• _Set task_: Filter the records, keeping only the lines that contain the word "bright".

[Collected data entries]
──────
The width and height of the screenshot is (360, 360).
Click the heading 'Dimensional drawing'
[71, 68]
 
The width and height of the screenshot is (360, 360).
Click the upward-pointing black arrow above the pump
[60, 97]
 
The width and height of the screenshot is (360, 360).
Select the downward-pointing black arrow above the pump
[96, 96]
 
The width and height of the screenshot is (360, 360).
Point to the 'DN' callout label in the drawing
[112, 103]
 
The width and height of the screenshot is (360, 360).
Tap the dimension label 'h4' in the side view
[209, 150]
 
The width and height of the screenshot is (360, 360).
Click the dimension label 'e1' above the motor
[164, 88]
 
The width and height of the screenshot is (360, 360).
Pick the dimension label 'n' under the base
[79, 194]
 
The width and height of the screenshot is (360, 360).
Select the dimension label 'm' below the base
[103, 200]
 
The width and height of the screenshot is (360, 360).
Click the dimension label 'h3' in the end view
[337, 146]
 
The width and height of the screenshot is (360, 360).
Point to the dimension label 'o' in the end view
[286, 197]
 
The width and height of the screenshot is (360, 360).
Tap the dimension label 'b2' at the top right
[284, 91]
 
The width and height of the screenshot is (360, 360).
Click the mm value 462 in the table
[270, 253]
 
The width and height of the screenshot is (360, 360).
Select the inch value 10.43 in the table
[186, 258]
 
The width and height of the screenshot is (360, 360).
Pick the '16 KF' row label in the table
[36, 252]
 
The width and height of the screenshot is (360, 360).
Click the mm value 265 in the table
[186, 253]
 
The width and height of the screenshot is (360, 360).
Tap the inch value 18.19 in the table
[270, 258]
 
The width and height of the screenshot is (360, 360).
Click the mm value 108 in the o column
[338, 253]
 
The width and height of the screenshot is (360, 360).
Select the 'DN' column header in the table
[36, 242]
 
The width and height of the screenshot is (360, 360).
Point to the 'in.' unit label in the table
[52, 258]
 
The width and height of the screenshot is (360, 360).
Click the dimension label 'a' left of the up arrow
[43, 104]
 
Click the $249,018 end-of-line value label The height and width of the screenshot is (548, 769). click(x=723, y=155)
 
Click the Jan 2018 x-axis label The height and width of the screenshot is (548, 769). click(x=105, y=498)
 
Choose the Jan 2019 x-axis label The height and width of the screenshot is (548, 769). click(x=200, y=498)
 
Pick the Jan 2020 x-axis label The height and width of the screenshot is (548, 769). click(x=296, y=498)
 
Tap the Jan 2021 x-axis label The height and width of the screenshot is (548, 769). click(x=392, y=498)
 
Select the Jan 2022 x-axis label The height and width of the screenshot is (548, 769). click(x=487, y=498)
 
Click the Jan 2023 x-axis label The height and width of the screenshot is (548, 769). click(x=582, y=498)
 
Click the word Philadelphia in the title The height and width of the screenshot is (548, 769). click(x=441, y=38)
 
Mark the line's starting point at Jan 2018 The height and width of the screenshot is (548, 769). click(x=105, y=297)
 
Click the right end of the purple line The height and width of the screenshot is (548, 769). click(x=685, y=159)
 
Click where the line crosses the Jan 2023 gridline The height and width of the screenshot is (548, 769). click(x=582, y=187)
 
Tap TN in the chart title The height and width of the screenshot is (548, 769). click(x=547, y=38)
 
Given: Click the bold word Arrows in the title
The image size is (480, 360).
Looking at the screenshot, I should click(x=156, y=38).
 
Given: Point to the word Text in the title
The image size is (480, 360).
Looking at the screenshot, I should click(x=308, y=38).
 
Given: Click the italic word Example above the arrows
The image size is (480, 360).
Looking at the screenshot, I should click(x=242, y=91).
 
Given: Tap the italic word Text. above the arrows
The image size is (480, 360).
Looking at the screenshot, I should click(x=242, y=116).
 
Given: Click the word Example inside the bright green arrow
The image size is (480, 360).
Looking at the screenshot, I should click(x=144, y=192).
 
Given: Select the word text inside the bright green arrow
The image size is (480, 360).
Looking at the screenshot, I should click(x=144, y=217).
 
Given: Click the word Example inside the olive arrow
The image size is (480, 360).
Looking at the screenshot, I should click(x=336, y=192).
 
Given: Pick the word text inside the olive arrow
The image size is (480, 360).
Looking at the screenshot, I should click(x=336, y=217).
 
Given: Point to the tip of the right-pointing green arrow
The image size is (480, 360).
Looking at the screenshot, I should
──────
• _Task response_:
Given: Click the word Example inside the bright green arrow
Given: Select the word text inside the bright green arrow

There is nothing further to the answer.